To see how the monotonically decreased frequency along the encoding dimension relates to absolute positional information, let us print out the binary representations of $$0, 1, \ldots, 7$$. As we can see, the lowest bit, the second-lowest bit, and the third-lowest bit alternate on every number, every two numbers, and every four numbers, respectively.

for (int i = 0; i < 8; i++) {
System.out.println(i + " in binary is " + Integer.toBinaryString(i));
}

0 in binary is 0
1 in binary is 1
2 in binary is 10
3 in binary is 11
4 in binary is 100
5 in binary is 101
6 in binary is 110
7 in binary is 111


In binary representations, a higher bit has a lower frequency than a lower bit. Similarly, as demonstrated in the heat map below, the positional encoding decreases frequencies along the encoding dimension by using trigonometric functions. Since the outputs are float numbers, such continuous representations are more space-efficient than binary representations.

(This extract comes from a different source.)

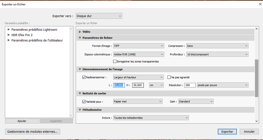Expand the Vidéo section triangle

click(x=80, y=32)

P = P.get(new NDIndex("0, :, :")).expandDims(0).expandDims(0);
PlotUtils.showHeatmaps(
P, "Column (encoding dimension)", "Row (position)", new String[] {""}, 500, 700);


### 10.4.3.2. Relative Positional Information¶

Besides capturing absolute positional information, the above positional encoding also allows a model to easily learn to attend by relative positions. This is because for any fixed position offset $$\delta$$, the positional encoding at position $$i + \delta$$ can be represented by a linear projection of that at position $$i$$.

This projection can be explained mathematically. Denoting $$\omega_j = 1/10000^{2j/d}$$, any pair of $$(p_{i, 2j}, p_{i, 2j+1})$$ in (10.4.2) can be linearly projected to $$(p_{i+\delta, 2j}, p_{i+\delta, 2j+1})$$ for any fixed offset $$\delta$$:

(10.4.3)\begin{split}\begin{aligned} &\begin{bmatrix} \cos(\delta \omega_j) & \sin(\delta \omega_j) \\ -\sin(\delta \omega_j) & \cos(\delta \omega_j) \\ \end{bmatrix} \begin{bmatrix} p_{i, 2j} \\ p_{i, 2j+1} \\ \end{bmatrix}\\ =&\begin{bmatrix} \cos(\delta \omega_j) \sin(i \omega_j) + \sin(\delta \omega_j) \cos(i \omega_j) \\ -\sin(\delta \omega_j) \sin(i \omega_j) + \cos(\delta \omega_j) \cos(i \omega_j) \\ \end{bmatrix}\\ =&\begin{bmatrix} \sin\left((i+\delta) \omega_j\right) \\ \cos\left((i+\delta) \omega_j\right) \\ \end{bmatrix}\\ =& \begin{bmatrix} p_{i+\delta, 2j} \\ p_{i+\delta, 2j+1} \\ \end{bmatrix}, \end{aligned}\end{split}

where the $$2\times 2$$ projection matrix does not depend on any position index $$i$$.

## 10.4.4. Summary¶

• In self-attention, the queries, keys, and values all come from the same place.

• Both CNNs and self-attention enjoy parallel computation and self-attention has the shortest maximum path length. However, the quadratic computational complexity with respect to the sequence length makes self-attention prohibitively slow for very long sequences.

• To use the sequence order information, we can inject absolute or relative positional information by adding positional encoding to the input representations.

## 10.4.5. Exercises¶

1. Suppose that we design a deep architecture to represent a sequence by stacking self-attention layers with positional encoding. What could be issues?

2. Can you design a learnable positional encoding method?